— REQUEST A —
Reproduce the listing below verbatim, everything from the line containing "Apply justify text alignment" down to the end of the listing, with both ends included. Leave the pictures out of your answer.

— SOURCE —
================================
My husband laughed when I told him that I felt like I was “trapped inside a pregnant woman’s body” last night and said, “Well, you sort of are.” As I literally roll myself off of the bed in the morning, make the umpteenth trip to the bathroom, wonder why I think it’s boiling hot when no one else does, and shift my position yet again, my body feels alien to me. Beyond my burgeoning belly, swelling hands and feet, and aching back, I’m still me, but it can be easy to feel like lost in my pregnancy some days.
I’m not complaining about the attention my pregnancy receives and it doesn’t really bother me that the first thing you see when a seven month pregnant woman waddles in the door is “that woman is going to have a baby.” I love that people want to share in our excitement and celebrate the big day. I actually get a kick out of the fact that I hear conflicting things constantly, usually within 5 minutes of each other. One person says, “Oh, you’re so small.” The next says, “You’ve gotten big.” To one person, 8 weeks is “right around the corner.” To another, “Oh, you’ve got awhile.”
I’m delighted by this active little guy constantly reminding me here’s there. I was incredibly jealous of my friend who gave birth yesterday and can’t wait to welcome our baby into the world. Right now, it just feels like exhaustion and discomfort can be all-consuming. My mind is still active. I want to be involved in things. I really do want to sprint with my kids down the street, cuddle with my husband, participate in a bit of hanky panky, and do all of the things that I did before I reached this point. But, man, my body betrays me.
================================
— RECORDS FOR THIS TASK —
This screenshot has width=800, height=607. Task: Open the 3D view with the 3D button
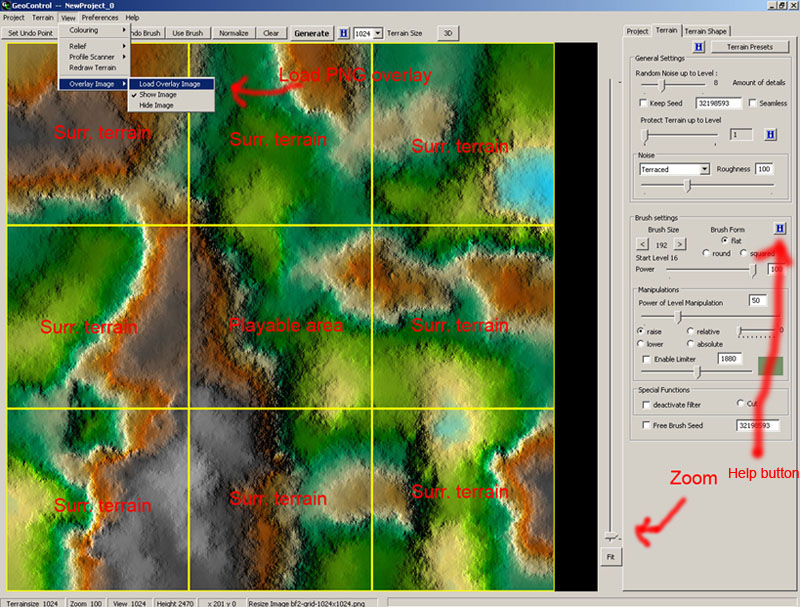click(447, 33)
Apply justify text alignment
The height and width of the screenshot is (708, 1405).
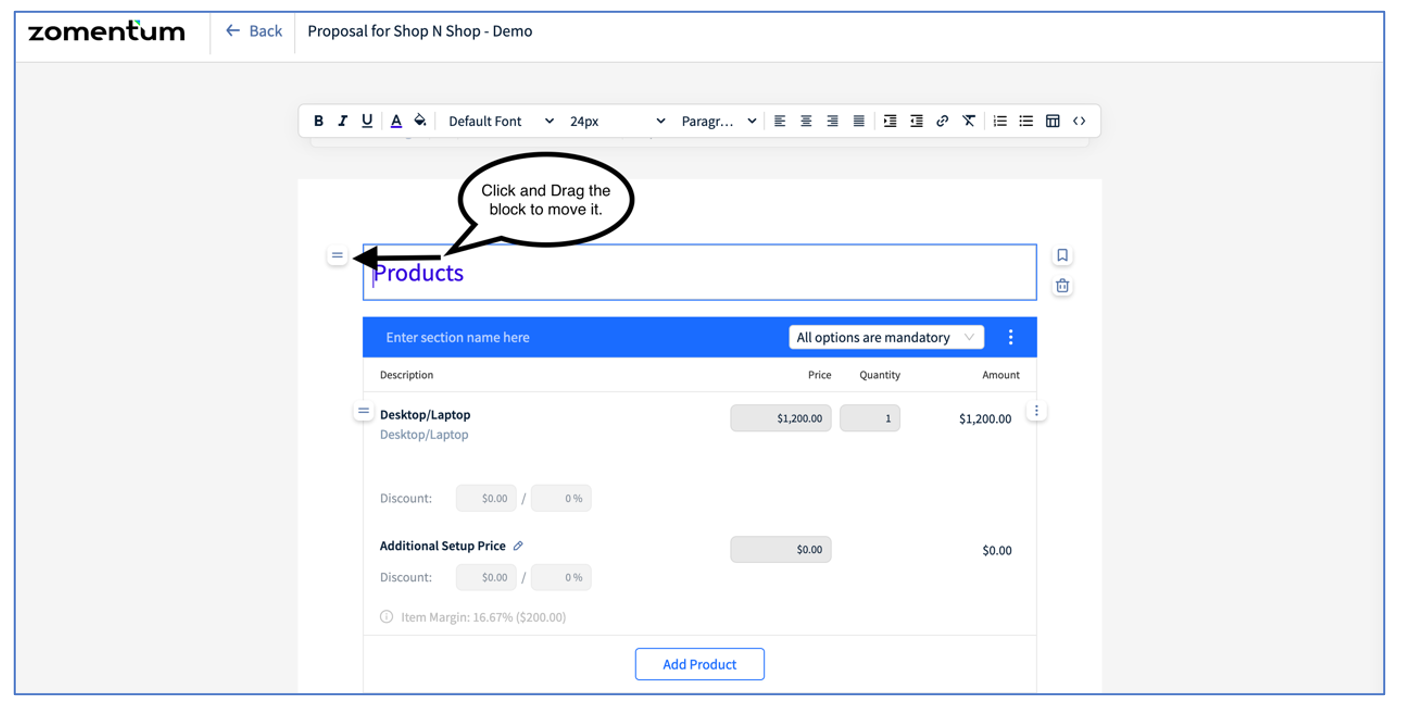[858, 120]
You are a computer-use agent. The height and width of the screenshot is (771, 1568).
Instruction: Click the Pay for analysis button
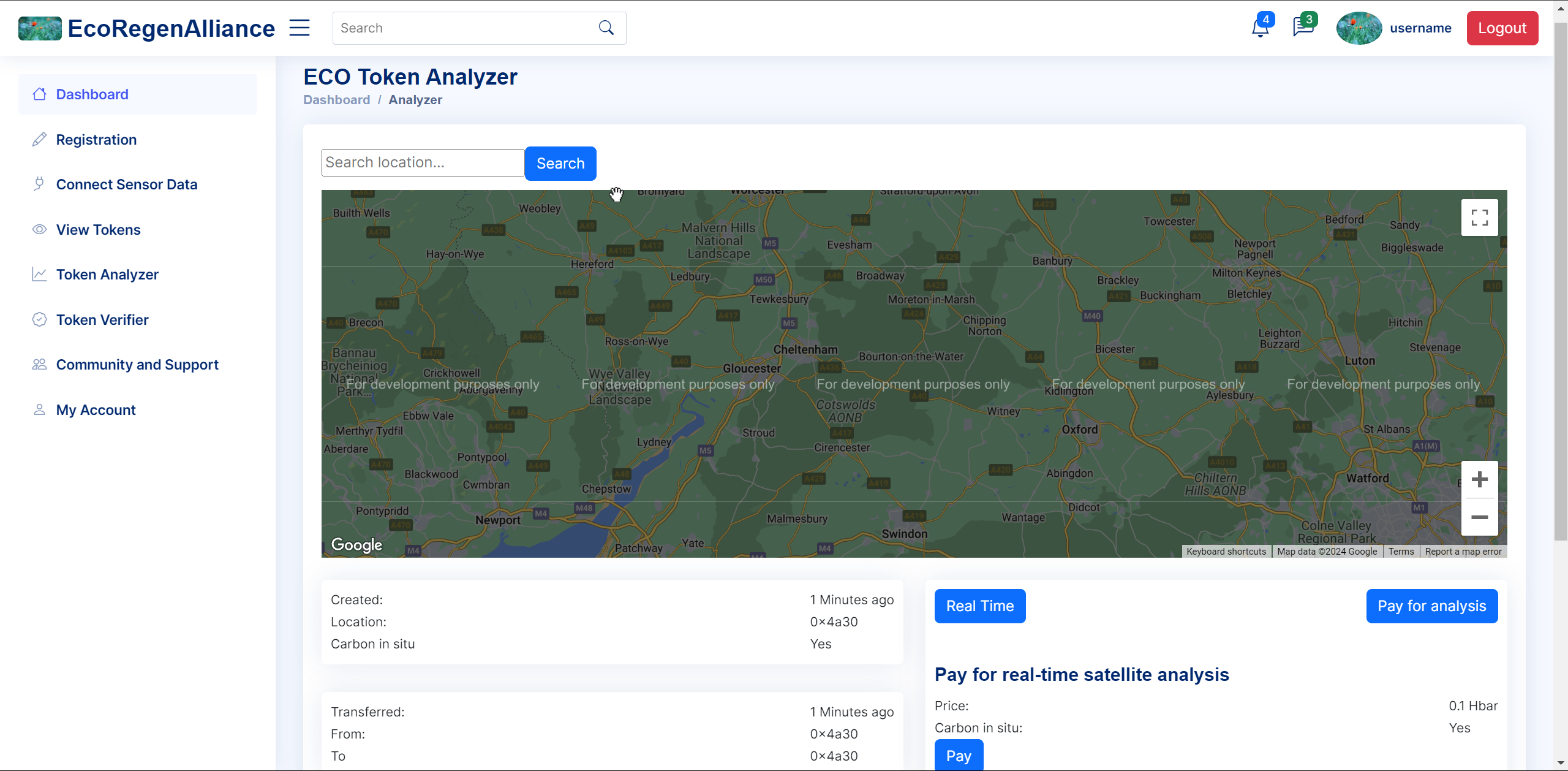click(1431, 606)
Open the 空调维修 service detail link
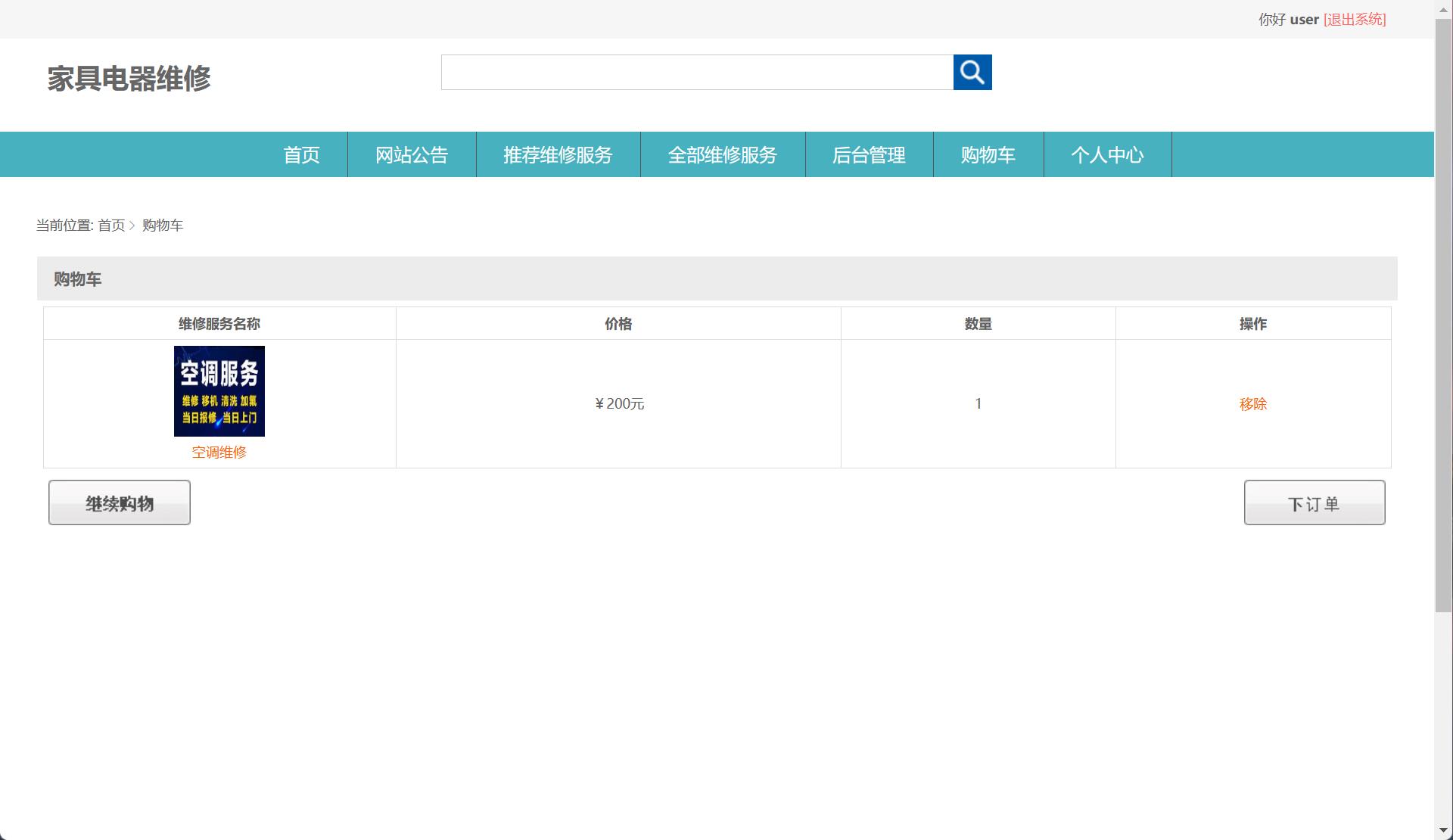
================================
— REQUEST B —
In the pregnancy text, what does the husband say after laughing at the remark about feeling trapped inside a pregnant woman's body?

— TASK OUTPUT A —
Apply justify text alignment
The height and width of the screenshot is (708, 1405).
[858, 120]
You are a computer-use agent. The height and width of the screenshot is (771, 1568).
Instruction: Click the Pay for analysis button
click(1431, 606)
Open the 空调维修 service detail link

— TASK OUTPUT B —
He says, "Well, you sort of are."